- **Given request 1**
Print the document storage excerpt word for word, everything from "def open(self, name: str)" down to "and backend-specific cleanup.".
- **Given request 2**
Using the document storage excerpt, decide whether each statement agrees with it, answering yes or no and quoting the words that decide it: (a) the save method returns the actual name used; (b) open() may be called outside a with storage: block; (c) src/paperless/storage.py defines three module-level singletons.

[Start Extract]

Defined in src/paperless/storage.py:

class DocumentStorage(Protocol):
    def __enter__(self) -> Self: ...
    def __exit__(self, exc_type, exc_val, exc_tb) -> None: ...
    def open(self, name: str) -> IO[bytes]: ...
    def save(self, name: str, content: IO[bytes]) -> str: ...  # returns actual name used
    def delete(self, name: str) -> None: ...
    def exists(self, name: str) -> bool: ...
    def move(self, old_name: str, new_name: str) -> None: ...
    def list_files(self, prefix: str = "") -> Iterable[str]: ...
    def size(self, name: str) -> int: ...

name is always the relative key as stored in the DB (e.g. 2024/my-invoice.pdf). All operations including open() must be called within a with storage: block — the context manager handles connection lifecycle and backend-specific cleanup.

Storage Instances

Two module-level singletons in src/paperless/storage.py, each an instance of the configured backend class:

original_storage: DocumentStorage = _build("originals")
archive_storage: DocumentStorage  = _build("archive")

[End Extract]
[Start Dataset excerpt]

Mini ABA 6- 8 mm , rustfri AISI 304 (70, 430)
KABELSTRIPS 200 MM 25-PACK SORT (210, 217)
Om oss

[End Dataset excerpt]

- **Solution 1**
def open(self, name: str) -> IO[bytes]: ...
    def save(self, name: str, content: IO[bytes]) -> str: ...  # returns actual name used
    def delete(self, name: str) -> None: ...
    def exists(self, name: str) -> bool: ...
    def move(self, old_name: str, new_name: str) -> None: ...
    def list_files(self, prefix: str = "") -> Iterable[str]: ...
    def size(self, name: str) -> int: ...

name is always the relative key as stored in the DB (e.g. 2024/my-invoice.pdf). All operations including open() must be called within a with storage: block — the context manager handles connection lifecycle and backend-specific cleanup.

- **Solution 2**
(a) Yes: "returns actual name used".
(b) No: "All operations including open() must be called within a with storage: block".
(c) No: "Two module-level singletons in src/paperless/storage.py".